FOR IMMEDIATE RELEASE: MARCH 14, 2002
Contact: Gwen Fariss Newman ([email protected]) 410-706-4616
INSTITUTE OF HUMAN VIROLOGY OPENS TWO INNOVATIVE CLINICAL TRIALS FOR THERAPEUTIC COMPOUNDSBoth utilize basic science findings that are products of IHV
BALTIMORE, MD - The Institute of Human Virology (IHV), a center of the University of Maryland Biotechnology Institute led by internationally renowned Robert Gallo, M.D., this month opens two innovative clinical trials, one utilizing a pharmaceutically-produced compound based on a naturally-occurring substance (called chemokines) that can block the HIV virus and halt the progression of AIDS, a Gallo discovery that was hailed by Science magazine in 1996 as one of that year's most important scientific breakthroughs.
The Schering-Plough Research Institute is the first to synthetically reproduce this compound (called SCH-C) -- part of a new class of HIV therapies called entry inhibitors -- and the Institute of Human Virology is one of three centers nationwide to offer the experimental drug to HIV patients.
The IHV also is the first -- and only -- institute in the United States to move forward with a therapeutic AIDS vaccine developed by Aventis Pasteur and designed to target and block the biological activity of tat, a protein that is essential for the replication of the HIV virus and ultimate infection.
Both clinical trials incorporate basic science findings credited to Dr. Gallo and the Institute and also exemplify the IHV's mission to hasten scientific progress from bench to bedside, from laboratory setting to actual patient care.
"The Institute, which opened just five years ago, is the first research center in the U.S. structured to integrate in a single center basic, population and clinical research efforts to streamline the scientific process in hopes of creating preventative and therapeutic vaccines to halt the AIDS epidemic," says Dr. Gallo.
A flurry of AIDS scientific discoveries occurred in 1996, beginning with Gallo's discovery of three chemokines (RANTES, MIP-1 alpha and MIP-1 beta), highly potent compounds produced naturally in the body that stimulate the immune system and are powerful HIV blockers.

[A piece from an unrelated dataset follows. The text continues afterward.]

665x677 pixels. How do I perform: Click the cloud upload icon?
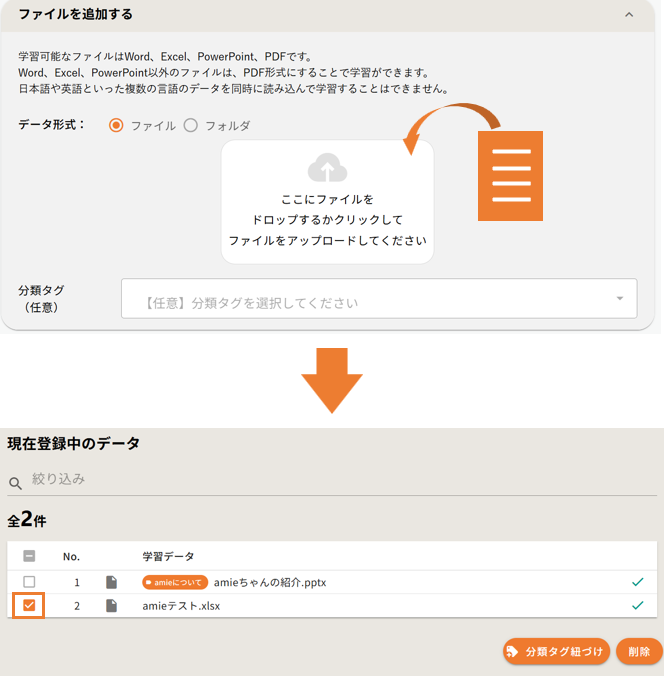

The discovery of chemokines was followed by an announcement by the National Institute of Allergy and Infectious Disease's Dr. Edward Berger that HIV needs not one but two proteins to gain a foothold in the human body, quickly followed by the identity of a co-receptor known as CCR-5 that helps HIV cells gain entry to replicate and infect. More interesting still was that 1 percent of Caucasians lack the gene needed to make this receptor and that they are virtually immune to the HIV virus despite the fact that they possess CD4, the only receptor known to scientists for 12 years prior.
It was this combination of scientific findings - and a better understanding of how the HIV virus gains entry into cells -- that makes the Schering-Plough compound so exciting and set the wheels in motion for the pharmaceutical industry to pinpoint a potential new "target" for future drugs.
"An underlying research emphasis at IHV is to use the body's natural ability to fend off infection and heal itself and to discover and utilize biological approaches to therapy and treatment that may be less toxic - and less costly -- than drugs currently on the market," explains Dr. Robert Redfield, director of the IHVs Division of Clinical Care and Research. "Schering-Plough has built upon these landmark discoveries to create a chemokine antagonist that blocks key receptors - or entry points of the virus. It's a new approach designed to actually block the HIV virus from getting into cells in the first place."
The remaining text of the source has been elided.